▶ _What is required_
Using the records below, transcribe word for word the stretch from the line that contains "Himalayan (100, 2438)" through the line that contains "Japan (94, 2461)", both end lines included, and nothing else.

▶ _Dataset records_

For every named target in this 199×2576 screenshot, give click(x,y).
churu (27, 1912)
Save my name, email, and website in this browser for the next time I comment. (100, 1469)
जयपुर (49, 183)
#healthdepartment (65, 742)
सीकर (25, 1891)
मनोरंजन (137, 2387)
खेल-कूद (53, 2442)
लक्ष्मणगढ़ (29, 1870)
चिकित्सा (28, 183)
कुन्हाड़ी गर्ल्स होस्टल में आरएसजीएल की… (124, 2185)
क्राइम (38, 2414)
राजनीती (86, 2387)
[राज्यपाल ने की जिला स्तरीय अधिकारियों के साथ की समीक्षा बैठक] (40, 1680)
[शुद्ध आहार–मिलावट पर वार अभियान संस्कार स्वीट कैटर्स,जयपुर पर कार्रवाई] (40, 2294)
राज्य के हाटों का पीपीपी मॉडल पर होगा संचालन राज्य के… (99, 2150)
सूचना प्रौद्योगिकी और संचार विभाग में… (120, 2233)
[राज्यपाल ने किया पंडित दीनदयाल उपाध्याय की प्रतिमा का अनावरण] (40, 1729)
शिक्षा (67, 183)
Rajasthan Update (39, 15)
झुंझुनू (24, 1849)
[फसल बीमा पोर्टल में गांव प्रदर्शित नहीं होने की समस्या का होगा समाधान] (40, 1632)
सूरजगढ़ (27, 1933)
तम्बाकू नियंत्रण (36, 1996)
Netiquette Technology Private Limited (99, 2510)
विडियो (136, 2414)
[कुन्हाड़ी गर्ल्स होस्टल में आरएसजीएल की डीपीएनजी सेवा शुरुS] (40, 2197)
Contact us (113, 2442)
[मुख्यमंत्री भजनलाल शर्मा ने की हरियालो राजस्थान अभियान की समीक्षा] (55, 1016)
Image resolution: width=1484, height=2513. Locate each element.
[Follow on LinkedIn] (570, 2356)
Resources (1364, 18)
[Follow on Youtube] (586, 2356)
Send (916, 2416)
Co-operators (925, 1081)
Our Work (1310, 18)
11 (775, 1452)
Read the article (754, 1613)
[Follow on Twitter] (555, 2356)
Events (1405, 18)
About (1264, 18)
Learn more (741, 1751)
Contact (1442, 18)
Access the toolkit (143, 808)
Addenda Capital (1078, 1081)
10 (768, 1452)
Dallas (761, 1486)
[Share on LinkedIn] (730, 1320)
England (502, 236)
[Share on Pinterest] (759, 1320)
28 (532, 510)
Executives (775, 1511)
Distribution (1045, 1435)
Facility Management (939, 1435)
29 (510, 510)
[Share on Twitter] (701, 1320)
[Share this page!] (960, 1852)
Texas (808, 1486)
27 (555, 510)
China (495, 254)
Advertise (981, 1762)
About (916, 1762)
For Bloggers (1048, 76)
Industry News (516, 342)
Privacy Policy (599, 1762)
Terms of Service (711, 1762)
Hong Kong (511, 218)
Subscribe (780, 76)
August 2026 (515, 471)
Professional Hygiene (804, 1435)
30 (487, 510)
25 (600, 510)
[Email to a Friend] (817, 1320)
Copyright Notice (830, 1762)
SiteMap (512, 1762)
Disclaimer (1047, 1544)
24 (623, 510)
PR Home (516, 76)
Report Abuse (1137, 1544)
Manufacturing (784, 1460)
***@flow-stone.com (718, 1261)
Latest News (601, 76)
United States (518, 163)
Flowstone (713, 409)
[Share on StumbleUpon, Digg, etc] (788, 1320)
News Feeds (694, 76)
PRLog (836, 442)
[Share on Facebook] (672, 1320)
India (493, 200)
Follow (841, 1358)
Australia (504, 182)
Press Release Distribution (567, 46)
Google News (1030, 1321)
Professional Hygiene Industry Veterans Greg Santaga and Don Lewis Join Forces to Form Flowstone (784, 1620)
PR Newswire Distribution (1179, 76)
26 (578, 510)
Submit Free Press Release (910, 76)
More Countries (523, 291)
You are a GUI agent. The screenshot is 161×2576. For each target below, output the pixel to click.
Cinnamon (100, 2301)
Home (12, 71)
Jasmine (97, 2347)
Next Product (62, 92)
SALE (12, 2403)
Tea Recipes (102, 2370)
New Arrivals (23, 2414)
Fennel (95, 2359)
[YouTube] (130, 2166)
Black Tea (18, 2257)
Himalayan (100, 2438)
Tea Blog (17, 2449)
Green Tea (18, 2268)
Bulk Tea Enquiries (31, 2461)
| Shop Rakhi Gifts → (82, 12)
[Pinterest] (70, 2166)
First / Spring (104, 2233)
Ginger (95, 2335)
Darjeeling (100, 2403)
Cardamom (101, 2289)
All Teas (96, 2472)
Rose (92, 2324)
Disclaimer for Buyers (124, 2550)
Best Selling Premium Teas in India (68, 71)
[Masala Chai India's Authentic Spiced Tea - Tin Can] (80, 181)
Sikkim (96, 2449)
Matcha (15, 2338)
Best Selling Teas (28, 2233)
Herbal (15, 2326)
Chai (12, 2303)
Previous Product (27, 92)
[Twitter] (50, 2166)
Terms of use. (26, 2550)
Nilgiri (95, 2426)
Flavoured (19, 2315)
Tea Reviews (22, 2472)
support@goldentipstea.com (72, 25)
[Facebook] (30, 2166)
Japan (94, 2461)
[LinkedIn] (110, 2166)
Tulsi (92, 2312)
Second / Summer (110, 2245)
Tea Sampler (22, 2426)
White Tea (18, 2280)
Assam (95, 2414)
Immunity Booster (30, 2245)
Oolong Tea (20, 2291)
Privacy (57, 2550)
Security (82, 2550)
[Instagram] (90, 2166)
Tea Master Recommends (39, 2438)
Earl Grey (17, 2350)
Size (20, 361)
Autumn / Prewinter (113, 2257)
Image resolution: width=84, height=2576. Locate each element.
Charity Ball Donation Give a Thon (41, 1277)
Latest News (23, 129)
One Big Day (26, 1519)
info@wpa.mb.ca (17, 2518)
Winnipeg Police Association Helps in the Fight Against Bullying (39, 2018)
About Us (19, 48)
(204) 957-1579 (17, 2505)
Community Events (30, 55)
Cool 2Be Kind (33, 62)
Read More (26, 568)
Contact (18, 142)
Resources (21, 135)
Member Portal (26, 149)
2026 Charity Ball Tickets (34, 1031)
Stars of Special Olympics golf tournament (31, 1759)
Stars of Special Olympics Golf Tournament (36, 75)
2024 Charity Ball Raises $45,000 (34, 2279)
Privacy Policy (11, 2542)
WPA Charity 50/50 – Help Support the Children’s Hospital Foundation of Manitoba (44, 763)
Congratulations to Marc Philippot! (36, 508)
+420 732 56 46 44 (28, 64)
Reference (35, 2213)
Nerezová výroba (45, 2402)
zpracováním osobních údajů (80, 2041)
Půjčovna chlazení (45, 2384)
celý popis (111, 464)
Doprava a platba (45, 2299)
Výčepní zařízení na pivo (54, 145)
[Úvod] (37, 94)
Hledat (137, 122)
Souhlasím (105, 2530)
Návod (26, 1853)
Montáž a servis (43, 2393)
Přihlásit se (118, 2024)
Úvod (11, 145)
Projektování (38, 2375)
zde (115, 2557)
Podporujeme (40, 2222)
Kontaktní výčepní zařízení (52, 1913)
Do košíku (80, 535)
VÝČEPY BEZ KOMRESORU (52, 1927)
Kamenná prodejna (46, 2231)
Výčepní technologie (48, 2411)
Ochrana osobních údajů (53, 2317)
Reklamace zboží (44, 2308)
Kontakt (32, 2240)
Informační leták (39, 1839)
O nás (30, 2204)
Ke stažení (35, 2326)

▶ _Solved problem_
Himalayan (100, 2438)
Tea Blog (17, 2449)
Green Tea (18, 2268)
Bulk Tea Enquiries (31, 2461)
| Shop Rakhi Gifts → (82, 12)
[Pinterest] (70, 2166)
First / Spring (104, 2233)
Ginger (95, 2335)
Darjeeling (100, 2403)
Cardamom (101, 2289)
All Teas (96, 2472)
Rose (92, 2324)
Disclaimer for Buyers (124, 2550)
Best Selling Premium Teas in India (68, 71)
[Masala Chai India's Authentic Spiced Tea - Tin Can] (80, 181)
Sikkim (96, 2449)
Matcha (15, 2338)
Best Selling Teas (28, 2233)
Herbal (15, 2326)
Chai (12, 2303)
Previous Product (27, 92)
[Twitter] (50, 2166)
Terms of use. (26, 2550)
Nilgiri (95, 2426)
Flavoured (19, 2315)
Tea Reviews (22, 2472)
support@goldentipstea.com (72, 25)
[Facebook] (30, 2166)
Japan (94, 2461)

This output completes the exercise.